Single by Magic System featuring Chawki

from the album Africainement vôtre
- Language: French, English
- Released: March 17, 2014
- Recorded: 2014
- Genre: Pop
- Length: 3:53
- Label: Parlophone; Warner;
- Songwriters: Magic System; RedOne; Bilal Hajji; John Mamann; Alex P; Chawki;
- Producers: RedOne; Bilal Hajji; John Mamann; Alex P; Magic System;

Magic System singles chronology
| "Mamadou" (2013) | "Magic in the Air" (2014) | "Tu es fou" (2014) |

Chawki singles chronology
| "Habibi I Love You" (2013) | "Magic in the Air" (2014) | "Time of Our Lives" (2014) |

Music video
- "Magic in the Air" on YouTube

= Magic in the Air =

"Magic in the Air" is a 2014 single by Ivorian musical group Magic System, featuring Moroccan singer Chawki and produced by Moroccan producer RedOne. The track also appears on Magic System's album Africainement vôtre, released on 19 May 2014.

==Content==
The association football themed song focusing on African football was produced by Swedish-Moroccan producer RedOne. Part of the lyrics say:

The song was released in March 2014 to coincide with preparations for the 2014 FIFA World Cup scheduled for 12 June to 13 July of the same year. Despite the English title of the song, its lyrics are in French except for the phrase "Feel the magic in the air".

The single became a commercial hit in France and Belgium, earning significant airplay in stadiums during football matches.

It was played every time France scored a goal at the 2018 FIFA World Cup, which saw them win the whole tournament.

==Music video==
A music video was also shot and released online on Magic System official YouTube account on 17 March 2014.

==UNESCO literacy initiative==
As part of its literacy initiative, UNESCO launched a campaign for celebrity signing of FIFA-sanctioned footballs to be used in the 2014 World Cup. Many celebrities from the sports world, artists and politicians signed various balls to be sold in public auction between 4 and 14 June 2014, with all the proceeds from selling of these signed balls going to the alphabetization programme of the organization.

A promotional music video was also made in promoting the charity initiative with various participants signing the balls or playing football or symbolically "passing the ball" to other participants who would sign in their turn. Magic System official website posted direct links to individual signed balls to help in bidding for them.

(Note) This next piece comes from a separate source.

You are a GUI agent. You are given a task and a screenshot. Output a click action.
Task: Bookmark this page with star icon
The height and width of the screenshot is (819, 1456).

The celebrities taking part included:
- Sports players / coaches: Javier Pastore, David Luiz, Yaya Touré, Olivier Giroud, Marion Bartoli, Clément Grenier, Brandao, Bacary Sagna, Arsène Wenger, Amaury Leveaux, Adrien Rabiot, Bafétimbi Gomis, Laurent Koscielny, Jérôme Alonzo, Gaëtane Thiney, Florent Malouda, Eric Carrière, Patrick Vieira, Olivier Missoup, Olivier Dacourt, Robert Pires, Rio Mavuba, Raymond Domenech, Sylvain Wiltord, Luis Fernandez
- Music artists: M Pokora, Soprano, Youssoupha, Zaho
- Media personalities and sportswriters / hosts: Astrid Bard, Sébastien Cauet, Cyril Hanouna, Nathalie Iannetta, Isabelle Ithurburu, Pierre Ménès, Patrick Sébastien, Darren Tulett
- Others: Arnaud "Séan" Garnier

"Asalfo" (Salif Traoré) of Magic System is an Ambassador of Goodwill for UNESCO's literacy programme.

==Charts==

===Weekly charts===

| Chart (2014) | Peak position |
|---|---|
| Belgium (Ultratop 50 Flanders) | 10 |
| Belgium Dance Bubbling Under (Ultratop Flanders) | 6 |
| Belgium (Ultratop 50 Wallonia) | 1 |
| Belgium Dance (Ultratop Wallonia) | 3 |
| France (Club 40) | 1 |
| France (SNEP) | 3 |
| Germany (GfK) | 64 |
| Lebanon (Lebanese Top 20) | 1 |
| Luxembourg (Billboard) | 3 |
| Poland Airplay (ZPAV) | 20 |
| Poland Dance (ZPAV) | 3 |
| Poland (Video Chart) | 5 |
| Switzerland (Schweizer Hitparade) | 23 |

===Year-end charts===

| Chart (2014) | Position |
|---|---|
| Belgium (Ultratop Flanders) | 73 |
| Belgium (Ultratop Wallonia) | 8 |
| France (SNEP) | 17 |

==Certifications==

| Region | Certification | Certified units/sales |
| Belgium (BRMA) | Gold | 15,000^{*} |
| France (SNEP) | Diamond | 333,333^{‡} |
^{*} Sales figures based on certification alone. ^{‡} Sales+streaming figures based on certification alone.